My name is Paco, originally Spanish but I had been living in Germany for 2.5 years with my wife and two sons when she asked me for a D. I have been focused on my career and neglected my marriage but I have always been a great father in and out of the house and had no doubts my W was the woman I want for the rest of my life. At the beginning I was a mess, I could not concentrate at work, I got emotional and lost temper, there were fights at home where my W said horrible things to me and I told her she was a coward and giving up on our family, there was crying… I did many bad things that I guess reinforced her decision to leave. She speaks very little German and after a brief holiday separated in Spain she said she wanted to go back to Seville as in her eyes our relationship was dead and it would be easier for her to start over.

I did my best to keep calm and keep my family in Munich where I thought the future of my children was stronger but after fights and threatening and other terrible things I agreed to sign a separation agreement so that she could go to Spain and I would visit every 15 days, she also said that would be the single possibility to save our relationship although she believed that to be impossible. I work in the best company in the world (popular online American store famous for fast shipping) so I have managed to find the way to move back to Spain (Madrid or remotely from Seville) because as you can imagine I am 200% up for saving my marriage and family.

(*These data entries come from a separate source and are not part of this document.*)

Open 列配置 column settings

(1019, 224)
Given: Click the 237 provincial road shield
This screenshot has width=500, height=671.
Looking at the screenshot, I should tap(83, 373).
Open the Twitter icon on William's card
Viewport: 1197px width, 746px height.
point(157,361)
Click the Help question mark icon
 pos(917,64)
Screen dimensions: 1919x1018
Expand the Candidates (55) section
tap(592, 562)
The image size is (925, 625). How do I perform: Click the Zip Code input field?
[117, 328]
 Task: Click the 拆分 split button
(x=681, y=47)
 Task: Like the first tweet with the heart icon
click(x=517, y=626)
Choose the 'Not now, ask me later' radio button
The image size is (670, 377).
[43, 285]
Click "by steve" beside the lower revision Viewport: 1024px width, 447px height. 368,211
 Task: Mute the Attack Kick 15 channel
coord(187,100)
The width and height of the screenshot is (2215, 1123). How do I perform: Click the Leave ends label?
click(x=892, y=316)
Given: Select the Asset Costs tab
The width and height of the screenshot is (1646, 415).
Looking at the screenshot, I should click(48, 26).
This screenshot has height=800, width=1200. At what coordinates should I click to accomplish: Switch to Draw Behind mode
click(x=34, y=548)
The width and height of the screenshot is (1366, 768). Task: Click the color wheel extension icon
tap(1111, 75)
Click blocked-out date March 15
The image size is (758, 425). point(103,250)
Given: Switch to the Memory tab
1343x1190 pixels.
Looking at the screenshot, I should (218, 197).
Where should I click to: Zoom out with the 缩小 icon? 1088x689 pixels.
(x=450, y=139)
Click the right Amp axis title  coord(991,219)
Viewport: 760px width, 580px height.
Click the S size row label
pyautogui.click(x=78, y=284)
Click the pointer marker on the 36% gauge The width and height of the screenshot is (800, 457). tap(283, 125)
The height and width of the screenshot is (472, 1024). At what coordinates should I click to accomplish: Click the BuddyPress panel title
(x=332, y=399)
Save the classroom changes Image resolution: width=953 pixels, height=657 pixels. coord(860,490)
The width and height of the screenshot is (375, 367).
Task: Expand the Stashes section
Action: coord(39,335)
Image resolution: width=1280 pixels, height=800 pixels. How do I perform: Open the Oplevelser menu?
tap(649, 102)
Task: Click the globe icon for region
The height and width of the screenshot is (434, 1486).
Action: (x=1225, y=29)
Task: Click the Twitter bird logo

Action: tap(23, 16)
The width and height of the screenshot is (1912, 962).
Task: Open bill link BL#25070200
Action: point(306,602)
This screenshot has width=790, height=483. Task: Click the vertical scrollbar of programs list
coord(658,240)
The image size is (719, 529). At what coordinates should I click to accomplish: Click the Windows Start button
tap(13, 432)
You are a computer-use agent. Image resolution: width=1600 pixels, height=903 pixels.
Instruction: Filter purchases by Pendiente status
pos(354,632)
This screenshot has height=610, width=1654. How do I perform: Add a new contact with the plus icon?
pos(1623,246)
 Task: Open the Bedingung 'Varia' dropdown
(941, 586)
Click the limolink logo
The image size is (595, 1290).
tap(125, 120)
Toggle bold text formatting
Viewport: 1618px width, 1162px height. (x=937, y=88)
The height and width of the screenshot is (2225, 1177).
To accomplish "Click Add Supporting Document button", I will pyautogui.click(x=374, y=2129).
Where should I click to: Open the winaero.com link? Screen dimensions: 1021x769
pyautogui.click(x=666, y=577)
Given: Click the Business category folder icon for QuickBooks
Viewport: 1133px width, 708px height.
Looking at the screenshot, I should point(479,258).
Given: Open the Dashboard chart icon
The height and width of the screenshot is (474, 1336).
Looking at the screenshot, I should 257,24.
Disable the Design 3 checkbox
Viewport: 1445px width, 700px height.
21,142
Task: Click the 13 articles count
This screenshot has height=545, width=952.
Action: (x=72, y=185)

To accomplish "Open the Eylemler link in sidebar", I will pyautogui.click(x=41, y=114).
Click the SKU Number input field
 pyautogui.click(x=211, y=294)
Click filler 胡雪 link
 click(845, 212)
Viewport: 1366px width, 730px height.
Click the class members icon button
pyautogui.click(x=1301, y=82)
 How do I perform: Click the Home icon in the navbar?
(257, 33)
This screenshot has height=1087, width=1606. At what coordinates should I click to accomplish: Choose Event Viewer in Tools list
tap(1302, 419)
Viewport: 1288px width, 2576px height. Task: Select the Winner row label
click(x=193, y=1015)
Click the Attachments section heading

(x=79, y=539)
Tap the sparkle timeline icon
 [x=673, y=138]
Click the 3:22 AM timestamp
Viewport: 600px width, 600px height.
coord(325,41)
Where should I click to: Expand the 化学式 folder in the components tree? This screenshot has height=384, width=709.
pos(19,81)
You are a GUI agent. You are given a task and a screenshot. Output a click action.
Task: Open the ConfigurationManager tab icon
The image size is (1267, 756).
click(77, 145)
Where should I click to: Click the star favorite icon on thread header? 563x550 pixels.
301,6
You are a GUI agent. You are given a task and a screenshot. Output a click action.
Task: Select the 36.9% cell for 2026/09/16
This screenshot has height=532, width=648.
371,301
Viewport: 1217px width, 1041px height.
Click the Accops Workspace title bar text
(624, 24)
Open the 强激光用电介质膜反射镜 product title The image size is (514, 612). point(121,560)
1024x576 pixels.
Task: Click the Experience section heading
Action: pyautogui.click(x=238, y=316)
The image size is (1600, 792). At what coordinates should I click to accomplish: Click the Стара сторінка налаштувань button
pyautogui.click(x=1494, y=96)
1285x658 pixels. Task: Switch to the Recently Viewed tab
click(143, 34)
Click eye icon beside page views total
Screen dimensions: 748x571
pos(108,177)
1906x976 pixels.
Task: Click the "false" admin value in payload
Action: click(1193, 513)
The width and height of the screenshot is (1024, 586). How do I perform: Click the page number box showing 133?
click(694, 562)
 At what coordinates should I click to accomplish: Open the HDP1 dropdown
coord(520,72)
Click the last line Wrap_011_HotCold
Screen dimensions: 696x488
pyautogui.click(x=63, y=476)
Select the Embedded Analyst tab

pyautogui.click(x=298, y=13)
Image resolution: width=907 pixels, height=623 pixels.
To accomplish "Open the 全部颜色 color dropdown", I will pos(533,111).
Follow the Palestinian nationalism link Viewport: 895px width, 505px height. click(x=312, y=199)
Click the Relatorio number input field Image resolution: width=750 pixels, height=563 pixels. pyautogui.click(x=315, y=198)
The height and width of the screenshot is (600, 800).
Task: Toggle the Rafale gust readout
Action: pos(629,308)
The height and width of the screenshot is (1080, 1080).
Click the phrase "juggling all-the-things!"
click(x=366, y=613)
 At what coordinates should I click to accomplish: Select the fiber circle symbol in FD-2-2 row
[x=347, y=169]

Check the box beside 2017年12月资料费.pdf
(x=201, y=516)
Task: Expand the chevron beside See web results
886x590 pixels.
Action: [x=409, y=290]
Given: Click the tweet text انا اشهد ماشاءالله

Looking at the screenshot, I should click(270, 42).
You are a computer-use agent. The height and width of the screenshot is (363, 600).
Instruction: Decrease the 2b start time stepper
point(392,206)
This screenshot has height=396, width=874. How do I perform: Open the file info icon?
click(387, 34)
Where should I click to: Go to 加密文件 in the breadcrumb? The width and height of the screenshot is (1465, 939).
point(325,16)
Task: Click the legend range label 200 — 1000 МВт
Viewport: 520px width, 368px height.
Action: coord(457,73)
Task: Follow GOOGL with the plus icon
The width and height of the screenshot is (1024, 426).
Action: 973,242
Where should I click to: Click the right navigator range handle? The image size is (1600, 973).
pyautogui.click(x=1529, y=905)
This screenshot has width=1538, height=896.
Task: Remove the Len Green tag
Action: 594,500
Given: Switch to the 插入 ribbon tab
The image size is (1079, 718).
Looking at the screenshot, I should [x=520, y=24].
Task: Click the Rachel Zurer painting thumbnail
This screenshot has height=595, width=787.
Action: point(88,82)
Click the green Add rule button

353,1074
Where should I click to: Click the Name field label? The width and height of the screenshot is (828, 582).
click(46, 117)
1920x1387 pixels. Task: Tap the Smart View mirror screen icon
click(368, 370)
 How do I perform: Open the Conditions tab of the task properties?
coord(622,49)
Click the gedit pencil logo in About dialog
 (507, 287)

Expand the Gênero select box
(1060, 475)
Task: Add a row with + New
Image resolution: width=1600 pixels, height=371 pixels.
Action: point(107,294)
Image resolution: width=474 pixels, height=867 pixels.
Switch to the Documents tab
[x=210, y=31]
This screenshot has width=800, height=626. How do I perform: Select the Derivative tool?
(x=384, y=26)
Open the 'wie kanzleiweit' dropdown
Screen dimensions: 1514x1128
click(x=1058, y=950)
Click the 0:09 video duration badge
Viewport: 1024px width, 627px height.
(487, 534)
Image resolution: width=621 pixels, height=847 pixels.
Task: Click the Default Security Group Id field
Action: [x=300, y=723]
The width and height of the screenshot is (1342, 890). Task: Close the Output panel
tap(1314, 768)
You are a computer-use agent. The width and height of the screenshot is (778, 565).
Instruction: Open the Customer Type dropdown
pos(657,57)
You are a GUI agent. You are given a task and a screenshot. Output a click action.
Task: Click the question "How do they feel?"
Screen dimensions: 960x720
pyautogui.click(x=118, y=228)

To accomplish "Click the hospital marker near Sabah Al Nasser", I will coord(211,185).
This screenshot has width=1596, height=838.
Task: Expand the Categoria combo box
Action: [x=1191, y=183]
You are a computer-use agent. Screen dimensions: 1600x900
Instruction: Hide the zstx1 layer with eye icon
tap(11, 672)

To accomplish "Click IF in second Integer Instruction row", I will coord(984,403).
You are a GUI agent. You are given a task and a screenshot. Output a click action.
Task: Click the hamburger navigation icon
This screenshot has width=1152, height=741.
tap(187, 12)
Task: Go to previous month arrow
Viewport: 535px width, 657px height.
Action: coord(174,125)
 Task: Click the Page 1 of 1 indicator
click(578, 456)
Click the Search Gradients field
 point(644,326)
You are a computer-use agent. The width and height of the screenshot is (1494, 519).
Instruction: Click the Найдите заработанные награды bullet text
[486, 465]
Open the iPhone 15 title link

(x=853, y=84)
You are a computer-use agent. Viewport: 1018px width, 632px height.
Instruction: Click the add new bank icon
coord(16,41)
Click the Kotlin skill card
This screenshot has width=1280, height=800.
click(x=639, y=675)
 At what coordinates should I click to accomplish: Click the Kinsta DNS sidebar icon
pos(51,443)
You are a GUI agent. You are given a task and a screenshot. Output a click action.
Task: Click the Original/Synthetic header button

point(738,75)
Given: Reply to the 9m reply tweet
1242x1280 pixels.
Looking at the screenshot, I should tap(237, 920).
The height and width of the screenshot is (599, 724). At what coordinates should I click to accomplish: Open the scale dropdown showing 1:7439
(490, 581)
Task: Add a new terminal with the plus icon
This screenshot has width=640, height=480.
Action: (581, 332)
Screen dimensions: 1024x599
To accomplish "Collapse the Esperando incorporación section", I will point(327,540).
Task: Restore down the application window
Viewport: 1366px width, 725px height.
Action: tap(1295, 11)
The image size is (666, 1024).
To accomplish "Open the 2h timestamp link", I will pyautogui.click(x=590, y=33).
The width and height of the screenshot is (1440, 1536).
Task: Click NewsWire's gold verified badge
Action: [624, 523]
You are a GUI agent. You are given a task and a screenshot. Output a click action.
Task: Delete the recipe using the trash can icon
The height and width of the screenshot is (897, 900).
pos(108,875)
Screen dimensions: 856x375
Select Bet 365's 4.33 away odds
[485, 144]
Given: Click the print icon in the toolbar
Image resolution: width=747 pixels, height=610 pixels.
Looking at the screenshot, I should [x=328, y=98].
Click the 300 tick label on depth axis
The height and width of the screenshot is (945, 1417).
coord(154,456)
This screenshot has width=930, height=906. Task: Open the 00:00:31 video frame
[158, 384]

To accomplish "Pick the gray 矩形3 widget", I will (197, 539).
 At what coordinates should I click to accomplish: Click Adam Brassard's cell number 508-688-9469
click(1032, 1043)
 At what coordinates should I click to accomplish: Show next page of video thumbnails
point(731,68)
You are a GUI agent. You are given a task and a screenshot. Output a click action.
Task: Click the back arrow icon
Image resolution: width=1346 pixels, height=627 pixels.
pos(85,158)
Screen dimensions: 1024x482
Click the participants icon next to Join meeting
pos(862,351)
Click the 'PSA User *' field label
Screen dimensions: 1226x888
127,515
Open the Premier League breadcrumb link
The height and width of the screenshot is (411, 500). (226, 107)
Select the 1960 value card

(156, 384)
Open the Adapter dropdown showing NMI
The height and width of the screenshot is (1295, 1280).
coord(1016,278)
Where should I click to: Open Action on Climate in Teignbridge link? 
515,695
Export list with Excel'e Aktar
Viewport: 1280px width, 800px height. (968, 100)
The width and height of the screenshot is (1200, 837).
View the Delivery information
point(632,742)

It’s been only a month after separation, I have read DB almost twice now, I started GAL about 2 weeks ago (opera, sports, lost weight, good eating, out with friends, museums, tones of books, good music and plans with my children when I am in Spain every two weeks) but my big question is how is my W ever going to notice change if we are in different countries and all she will speak to me about is expenses from our children and via email. As many of you might have experienced, I do not recognize my W, my friends and family are discouraging when it comes to my attitude as they see me hurt and being run over by my W and all I can do is work to be my best, get a happy life and hope she will decide to give us a chance at some point in the future.

After our separation, I know she still seeks divorce and the last time we spoke on the phone she told me I should be as far as possible from her, we could never be happy together, she blamed me for all that is happening and the effect it is having in our children and she shouted that she does not want to speak to me before hanging up. It is taking all my strength and faith to stay positive, visualize the man I want to be before every interaction with her, being that man and loving her despite all the blows (I believe I have made many selfish mistakes before and is time to look down and show true love).

I found this forum and thought as I loved DB maybe people here could help me with cross country separation and my approach to reaching to her, even if that means not reaching at all. As one of my try new things I was thinking about sending her the DB book as a Christmas gift saying something along the lines of only read it if you freely feel like it. I do not want to control her by doing this, I feel she needs to know the concepts in DB and she is only surrounding herself with people that support separation (oh! this person or that one got separated and took the kids to a psychologist, you will be fine or you deserve to be happy and you are so young) and I think this is really hurting our potential future, if there is any. She for example has created this support circle with her cousin who recently cancelled her wedding to a cheating boyfriend because she realized she was not truly in love and I cannot believe situations are comparable at any level. Anyway, my hymn now is optimism, happiness, consistency, change and unconditional love to her and my children.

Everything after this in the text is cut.